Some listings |
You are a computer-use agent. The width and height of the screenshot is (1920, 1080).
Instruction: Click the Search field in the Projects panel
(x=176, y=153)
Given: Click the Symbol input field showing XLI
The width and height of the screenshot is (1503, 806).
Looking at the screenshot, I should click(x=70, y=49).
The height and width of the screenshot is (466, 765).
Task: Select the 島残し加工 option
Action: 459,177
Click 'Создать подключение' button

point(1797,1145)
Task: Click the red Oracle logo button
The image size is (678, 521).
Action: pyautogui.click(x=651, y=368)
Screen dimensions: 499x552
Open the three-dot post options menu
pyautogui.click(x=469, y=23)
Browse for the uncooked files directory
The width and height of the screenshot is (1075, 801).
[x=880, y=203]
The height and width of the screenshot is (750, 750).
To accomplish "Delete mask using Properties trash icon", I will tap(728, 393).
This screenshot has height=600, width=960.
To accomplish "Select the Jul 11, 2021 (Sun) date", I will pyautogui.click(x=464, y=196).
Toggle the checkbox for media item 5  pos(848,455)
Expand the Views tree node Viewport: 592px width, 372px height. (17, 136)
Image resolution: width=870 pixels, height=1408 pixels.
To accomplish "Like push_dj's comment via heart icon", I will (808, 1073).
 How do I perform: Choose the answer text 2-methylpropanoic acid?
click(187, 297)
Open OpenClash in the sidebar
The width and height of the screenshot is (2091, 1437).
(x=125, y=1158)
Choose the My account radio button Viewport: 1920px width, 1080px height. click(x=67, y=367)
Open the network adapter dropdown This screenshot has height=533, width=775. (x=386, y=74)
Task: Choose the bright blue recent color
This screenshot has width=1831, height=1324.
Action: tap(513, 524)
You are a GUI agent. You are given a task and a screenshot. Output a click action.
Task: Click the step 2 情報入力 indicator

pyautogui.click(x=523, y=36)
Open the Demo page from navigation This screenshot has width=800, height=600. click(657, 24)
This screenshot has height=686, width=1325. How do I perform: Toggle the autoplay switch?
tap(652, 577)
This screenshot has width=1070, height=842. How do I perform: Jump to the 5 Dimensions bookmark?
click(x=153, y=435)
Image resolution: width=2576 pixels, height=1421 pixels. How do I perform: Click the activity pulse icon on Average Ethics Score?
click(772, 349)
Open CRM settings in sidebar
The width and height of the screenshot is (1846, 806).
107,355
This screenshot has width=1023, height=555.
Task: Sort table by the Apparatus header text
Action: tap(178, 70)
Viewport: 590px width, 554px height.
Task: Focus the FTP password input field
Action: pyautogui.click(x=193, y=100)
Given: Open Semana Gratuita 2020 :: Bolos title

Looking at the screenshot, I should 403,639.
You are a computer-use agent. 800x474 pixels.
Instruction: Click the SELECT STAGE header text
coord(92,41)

TASK TO CARRY OUT |
Retype the lines of the listing above, starting with the line that contains "This screenshot has height=600, width=960." and going on through the line that contains "Expand the Views".

OUTPUT FOR THIS EXERCISE |
This screenshot has height=600, width=960.
To accomplish "Select the Jul 11, 2021 (Sun) date", I will pyautogui.click(x=464, y=196).
Toggle the checkbox for media item 5  pos(848,455)
Expand the Views tree node Viewport: 592px width, 372px height. (17, 136)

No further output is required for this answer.